Private sector rents in London have fallen during the pandemic: only by 0.1 per cent across the city as a whole compared with last May, according to new Office for National Statistics data, but by dramatic amounts in some of the most expensive parts of the capital. Listings sites like Zoopla have been reporting plummeting demand since last summer, with advertised rents down by 9.4 per cent and flats in Westminster, Kensington and Chelsea at their cheapest since 2011.
London is an outlier in this respect. In every other region of England, rents have continued marching upwards. The capital’s crash is a combination of the tourist industry being shut down, leading to holiday lets being returned to the long term market, and people able to work remotely moving out of city flats to the suburbs and shires. Suddenly, Inner London had plenty of landlords desperate to fill properties and renters had a lot more options. That’s a recipe a price cuts. But it isn’t necessarily good news for all private renters.
Certainly, some have benefited. Renters whose income has remained steady throughout the last year have been able to take advantage of the situation, by moving to somewhere cheaper, moving into a more expensive area that has become newly affordable for them or by stay put but negotiating a new, lower rent – just tell your landlord you’re thinking of moving out, share some examples of flats nearby going for less than what you’re paying and remind them how hard it would be to find someone as reliable as you are. Even if the landlord attempts to raise the rent to offset losses elsewhere in their portfolio (as many have), a tenant who has the option of moving out still has the upper hand.
But it’s a different story if you’re one of the 468,000 private renter households who now rely on Local Housing Allowance (either through Housing Benefit or Universal Credit) to pay the rent – an increase of 68 per cent in the year to February. For a start, those in that position are less likely to afford even lower market rates. Local Housing Allowance covers the full rent on only the cheapest 30 per cent of homes in a given area, yet 44 per cent of Londoners receive it.
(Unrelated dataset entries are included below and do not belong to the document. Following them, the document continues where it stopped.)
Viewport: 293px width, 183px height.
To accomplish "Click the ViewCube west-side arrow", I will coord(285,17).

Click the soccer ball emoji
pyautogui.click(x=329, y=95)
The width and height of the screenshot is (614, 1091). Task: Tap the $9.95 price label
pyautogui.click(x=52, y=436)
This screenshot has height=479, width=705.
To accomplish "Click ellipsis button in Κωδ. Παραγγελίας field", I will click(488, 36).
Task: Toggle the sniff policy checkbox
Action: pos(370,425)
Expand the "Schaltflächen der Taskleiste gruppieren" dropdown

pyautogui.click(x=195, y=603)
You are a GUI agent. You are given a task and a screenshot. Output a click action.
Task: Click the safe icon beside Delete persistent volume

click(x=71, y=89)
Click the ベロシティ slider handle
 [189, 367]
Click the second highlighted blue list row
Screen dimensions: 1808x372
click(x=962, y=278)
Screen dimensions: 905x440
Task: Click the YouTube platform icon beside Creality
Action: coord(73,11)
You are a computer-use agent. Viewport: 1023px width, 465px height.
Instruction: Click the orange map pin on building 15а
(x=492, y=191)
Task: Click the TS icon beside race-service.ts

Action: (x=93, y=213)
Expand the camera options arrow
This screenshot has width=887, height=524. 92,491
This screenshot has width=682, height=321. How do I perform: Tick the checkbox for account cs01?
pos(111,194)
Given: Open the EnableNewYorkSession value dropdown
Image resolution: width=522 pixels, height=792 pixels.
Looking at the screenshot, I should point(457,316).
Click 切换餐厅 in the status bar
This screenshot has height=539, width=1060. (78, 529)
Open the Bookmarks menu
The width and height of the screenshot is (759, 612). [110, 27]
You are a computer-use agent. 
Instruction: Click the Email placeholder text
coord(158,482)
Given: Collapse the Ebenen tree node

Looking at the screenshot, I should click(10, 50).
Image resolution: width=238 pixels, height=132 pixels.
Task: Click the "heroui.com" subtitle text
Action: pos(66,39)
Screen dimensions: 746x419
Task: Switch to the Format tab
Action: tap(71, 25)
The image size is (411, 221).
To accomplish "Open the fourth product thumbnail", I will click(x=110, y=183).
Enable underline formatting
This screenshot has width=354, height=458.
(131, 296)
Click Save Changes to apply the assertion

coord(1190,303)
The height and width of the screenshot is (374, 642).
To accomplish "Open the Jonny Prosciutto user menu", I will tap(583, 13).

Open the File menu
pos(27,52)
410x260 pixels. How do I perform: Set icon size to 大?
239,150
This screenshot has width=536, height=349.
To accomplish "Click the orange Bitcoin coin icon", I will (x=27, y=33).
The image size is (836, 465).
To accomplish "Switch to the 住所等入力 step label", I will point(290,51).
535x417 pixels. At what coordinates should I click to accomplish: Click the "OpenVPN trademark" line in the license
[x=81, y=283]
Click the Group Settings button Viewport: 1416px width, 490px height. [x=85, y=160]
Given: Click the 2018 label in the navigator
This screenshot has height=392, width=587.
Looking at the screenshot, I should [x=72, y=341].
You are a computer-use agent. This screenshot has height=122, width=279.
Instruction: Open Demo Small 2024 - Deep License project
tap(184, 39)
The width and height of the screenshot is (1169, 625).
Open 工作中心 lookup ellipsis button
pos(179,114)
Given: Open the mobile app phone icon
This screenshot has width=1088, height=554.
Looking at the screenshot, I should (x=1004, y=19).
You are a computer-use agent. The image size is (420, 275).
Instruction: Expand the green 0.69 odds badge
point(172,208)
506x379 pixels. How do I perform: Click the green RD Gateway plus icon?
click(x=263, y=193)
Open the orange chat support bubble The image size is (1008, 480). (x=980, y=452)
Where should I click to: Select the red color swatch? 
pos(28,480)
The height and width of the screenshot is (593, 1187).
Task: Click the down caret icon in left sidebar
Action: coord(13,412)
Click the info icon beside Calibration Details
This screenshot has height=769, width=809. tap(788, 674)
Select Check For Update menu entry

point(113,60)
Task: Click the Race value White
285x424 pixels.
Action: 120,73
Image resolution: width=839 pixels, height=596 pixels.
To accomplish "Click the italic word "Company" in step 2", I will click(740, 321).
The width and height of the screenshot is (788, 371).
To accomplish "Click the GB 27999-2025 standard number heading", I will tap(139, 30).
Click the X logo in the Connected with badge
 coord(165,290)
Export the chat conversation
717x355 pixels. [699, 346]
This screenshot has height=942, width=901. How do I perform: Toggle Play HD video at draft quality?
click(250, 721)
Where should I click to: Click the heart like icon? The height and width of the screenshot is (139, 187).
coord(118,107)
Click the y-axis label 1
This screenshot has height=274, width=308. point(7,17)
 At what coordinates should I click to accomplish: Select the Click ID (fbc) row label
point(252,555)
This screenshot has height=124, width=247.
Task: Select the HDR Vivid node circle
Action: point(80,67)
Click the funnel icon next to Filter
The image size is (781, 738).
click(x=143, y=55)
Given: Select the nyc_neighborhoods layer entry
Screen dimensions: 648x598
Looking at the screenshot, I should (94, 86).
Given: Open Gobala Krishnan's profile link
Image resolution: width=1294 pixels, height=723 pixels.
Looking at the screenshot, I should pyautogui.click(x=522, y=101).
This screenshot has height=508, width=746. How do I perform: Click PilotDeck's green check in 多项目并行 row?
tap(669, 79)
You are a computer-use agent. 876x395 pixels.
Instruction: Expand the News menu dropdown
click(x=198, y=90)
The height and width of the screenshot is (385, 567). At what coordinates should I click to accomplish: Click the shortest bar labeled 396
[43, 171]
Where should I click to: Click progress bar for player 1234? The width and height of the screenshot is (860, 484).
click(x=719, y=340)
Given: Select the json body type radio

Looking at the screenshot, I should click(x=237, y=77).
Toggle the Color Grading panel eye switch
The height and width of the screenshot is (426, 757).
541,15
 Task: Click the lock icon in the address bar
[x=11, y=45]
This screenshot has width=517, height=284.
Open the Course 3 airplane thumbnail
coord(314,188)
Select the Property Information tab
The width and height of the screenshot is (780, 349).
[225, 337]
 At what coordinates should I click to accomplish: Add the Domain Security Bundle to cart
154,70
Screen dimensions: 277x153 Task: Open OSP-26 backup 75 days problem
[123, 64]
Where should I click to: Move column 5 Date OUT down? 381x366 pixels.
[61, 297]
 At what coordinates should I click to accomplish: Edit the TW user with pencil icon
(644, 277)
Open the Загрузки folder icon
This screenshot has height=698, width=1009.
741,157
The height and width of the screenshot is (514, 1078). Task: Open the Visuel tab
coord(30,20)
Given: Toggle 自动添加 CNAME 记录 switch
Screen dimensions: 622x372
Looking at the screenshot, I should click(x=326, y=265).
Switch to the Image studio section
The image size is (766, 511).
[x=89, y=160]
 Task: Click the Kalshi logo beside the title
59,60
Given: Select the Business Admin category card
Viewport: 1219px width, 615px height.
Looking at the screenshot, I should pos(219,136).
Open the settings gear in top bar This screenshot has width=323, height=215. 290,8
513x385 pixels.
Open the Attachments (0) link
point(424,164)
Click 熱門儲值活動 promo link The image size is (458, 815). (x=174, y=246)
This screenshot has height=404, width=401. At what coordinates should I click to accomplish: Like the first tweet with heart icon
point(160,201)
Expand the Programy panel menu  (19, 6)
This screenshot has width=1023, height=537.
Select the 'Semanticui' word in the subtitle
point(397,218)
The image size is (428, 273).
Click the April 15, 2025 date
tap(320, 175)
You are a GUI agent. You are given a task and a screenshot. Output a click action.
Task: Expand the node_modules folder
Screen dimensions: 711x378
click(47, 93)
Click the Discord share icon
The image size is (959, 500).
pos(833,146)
That means many must make up the difference themselves. Even if they can find a cheaper home nearby, their reduced incomes mean they might struggle to pass affordability tests, assuming they can find a landlord who will consider letting to someone on benefit in the first place. Benefit discrimination is still common despite recent court judgements that have ruled it unlawful.
Other barriers include the difficulty of finding a deposit for a new tenancy and other moving costs and the impracticality of looking further afield for a home when your kids are in the local school or you rely on a support network close by. All this puts tenants at a disadvantage when negotiating with their landlords. Though some landlords have heeded the government’s plea early in the pandemic for compassion, it is a lottery.
In theory, all this is less of a problem at times when the rental market is heating up and landlords are looking to increase rents, rather than deciding to reduce them as in many cases at present. That is because if a new rent can’t be agreed, a landlord may serve a formal notice of an increase, which can be challenged by a tenant at a tribunal. Landlords may go through this process in the knowledge that there are potential tenants able to pay a higher rent and that they can use the threat of no-fault eviction to get their way in the end.
There is no equivalent process that the tenant can initiate to have their landlord to lower their rent to reflect the market. With no obligation on the landlord to revise the terms of the tenancy, huge sections of London’s renter population continue to be charged pre-pandemic rents. This partly explains the difference between the ONS data and the rent levels found on Zoopla – the ONS figure are for all existing rents, whereas Zoopla’s comprise only those for dwellings being advertised.
In reality, many private renters have had a raw deal throughout the pandemic. Around one in ten households are behind with paying their rent and evictions have resumed. Compare that with how businesses are being protected: Housing Secretary Robert Jenrick told them last week that their pandemic-related rent arrears are treated as “exceptional” and they won’t face eviction until March 2022. It’s even more galling when you consider that businesses can drive a harder bargain with their landlords as it is. They can simply fold, but residential landlords know their tenants need somewhere to live.
As things stand, rents in London won’t stay cheaper for long – demand for homes will pick up again as the economy recovers. Speaking about the recovery at the G7 summit, Boris Johnson rightly warned “what risks being a lasting scar is the inequalities that have been entrenched”. The Prime Minister must recognise that the greatest inequalities lie in housing, and have been worsened by the rent debt crisis and the stamp duty holiday, which has driven up prices.
The government’s priority must be to clear the arrears private renters have built up with a Covid Rent Debt Fund. In addition, as it develops plans to reform private tenancies, it must also make sure renters aren’t sucker-punched by a bounce in rents. Holiday lets need regulating properly so landlords keep homes in the long-term market. As well as protections from no-fault evictions, renters also need certainty that they won’t suddenly be priced out of their home and neighbourhood. Ultimately, we need government action to make rents more affordable – there are better ways to bring rents down than a global pandemic.